On July 26th, a spokesman for Iraq’s Al-Nujaba movement, a part of the Popular Mobilization Units (PMU) said the “resistance forces” will continue to target American forces regardless of their name being changed from combat forces to trainers and advisers.
“Regarding the US military’s presence, names and titles do not matter, and they will still be targets for the weapons of resistance under any title or attribute,” Nasr al-Shammari said in an interview with Lebanon’s al-Mayadeen television network.
Al-Shammari noted that Iraq’s prime minister, defense minister, and national security adviser have all emphasized that the country does not need the presence of foreign forces as it enjoys ample defense capabilities.
He said when Iraq was badly in need of American troops and advisers, they were of no use and their presence was not a source of any benefit to Iraqis.
“The Americans are changing the title of their presence in Iraq to deceive the public,” he said. “What good can come out of changing the title of ‘occupier’ to ‘adviser’? American troops are present in Iraq; what difference does it make under what title and pretext their presence is defined?”
The remarks come while Iraqi Prime Minister Mustafa al-Kadhimi is scheduled to meet President Joe Biden on July 26th to push for a concrete timetable for the withdrawal of US troops.
According to the NYT, Pentagon and other administration officials say they will remove a small but unspecified number of the American forces currently stationed in Iraq, and by reclassifying on paper the roles of other forces.
Summing up the situation, the New York Times said al-Kadhimi will have a political trophy to take home to satisfy anti-American factions in Iraq and the US military presence will remain.
“We have told the American side to withdraw all foreign forces from Iraq. But the Americans say the Iraqi government has requested the keeping of foreign military forces,” al-Shammari said.
“I’m sorry to say this, but one of the two sides is lying, and it seems to me that the Americans are more credible,” he added.
Iraq’s Foreign Minister Fuad Hussein sparked controversy after he said Baghdad still required Washington’s help and called for maintaining bilateral security cooperation.

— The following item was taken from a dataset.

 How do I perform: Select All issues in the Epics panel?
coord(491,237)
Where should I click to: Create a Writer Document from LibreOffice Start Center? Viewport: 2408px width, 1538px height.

“We need to work with the International Coalition, led by the United States, against the terrorists of Daesh [ISIS],” Hussein said during a joint press conference alongside his US Secretary of State Antony Blinken in Washington on July 23rd.
“We need cooperation in the field of intelligence. We need help with training. We need troops to help us in the air.”
Al-Shammari said the Iraqi foreign minister’s remarks run counter to the approach of the country’s security authorities.
“Surprisingly, instead of referring to experts, the foreign minister speaks of Iraq’s need for American troops and advisers,” he said.